### REQUIRED WORK
For the entries below, repeat exactly each line starting with the one that contains "Open the bathroom tub photo thumbnail" and going on through the one that contains "This screenshot has width=877, height=472.", and no others.

#### INFORMATION SHOWN

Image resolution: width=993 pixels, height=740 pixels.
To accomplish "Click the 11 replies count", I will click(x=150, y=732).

########
#### INFORMATION SHOWN

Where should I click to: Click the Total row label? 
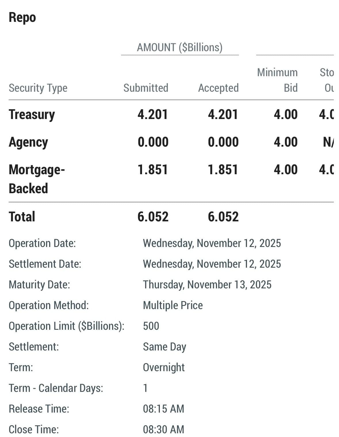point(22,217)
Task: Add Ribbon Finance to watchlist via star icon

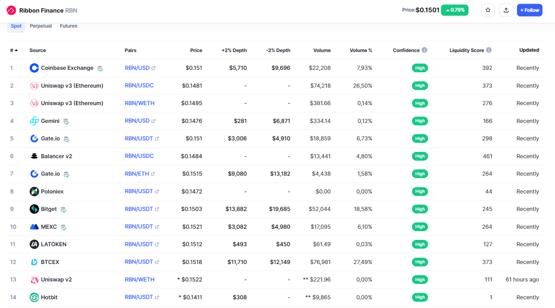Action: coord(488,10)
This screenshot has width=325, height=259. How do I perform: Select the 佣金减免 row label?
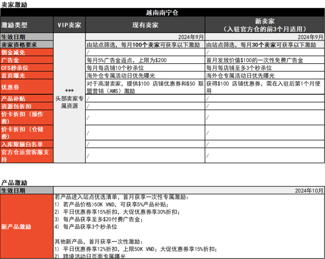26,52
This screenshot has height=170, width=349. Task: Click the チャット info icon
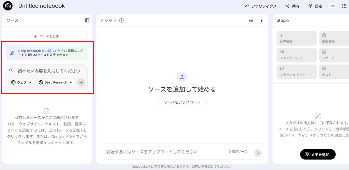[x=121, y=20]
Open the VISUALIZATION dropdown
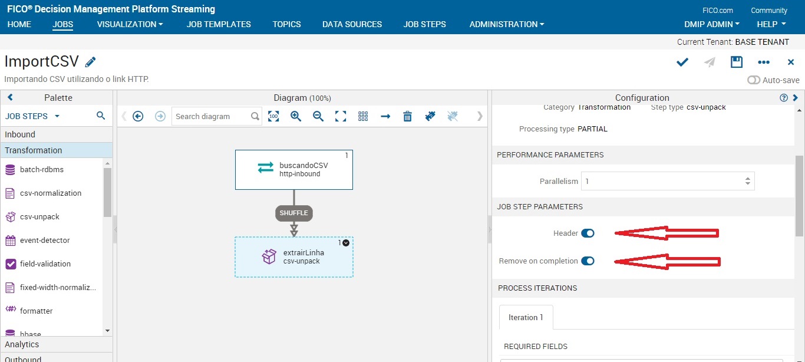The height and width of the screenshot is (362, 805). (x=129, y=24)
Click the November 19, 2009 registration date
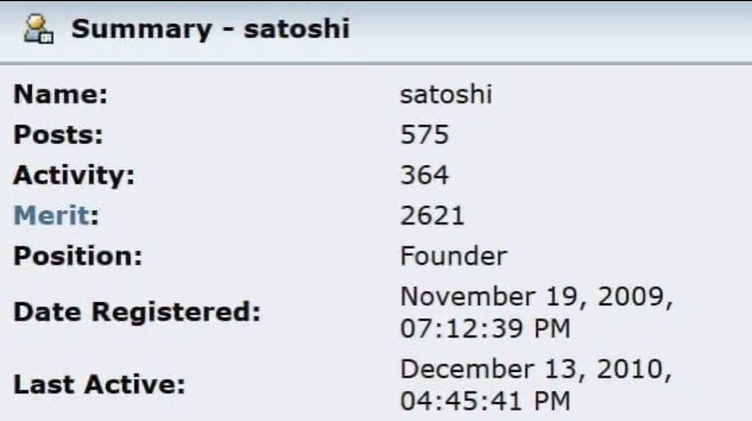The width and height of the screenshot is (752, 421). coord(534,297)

########
#### INFORMATION SHOWN

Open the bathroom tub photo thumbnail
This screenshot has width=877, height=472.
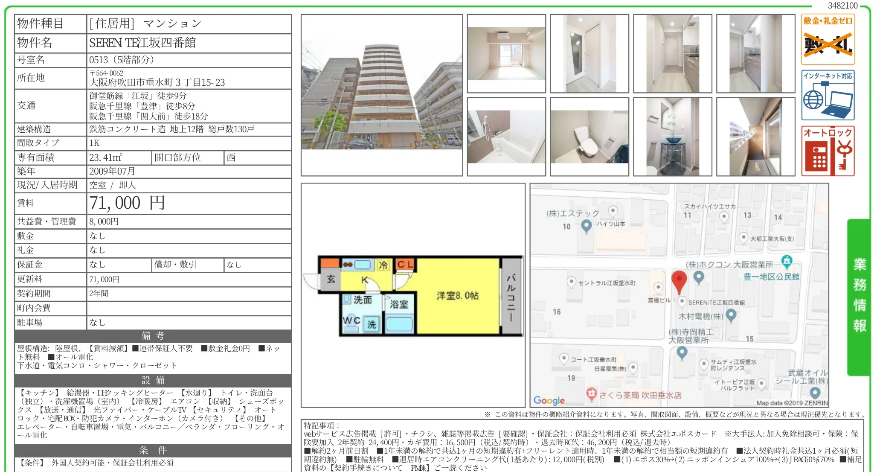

########

### REPLY
Open the bathroom tub photo thumbnail
This screenshot has width=877, height=472.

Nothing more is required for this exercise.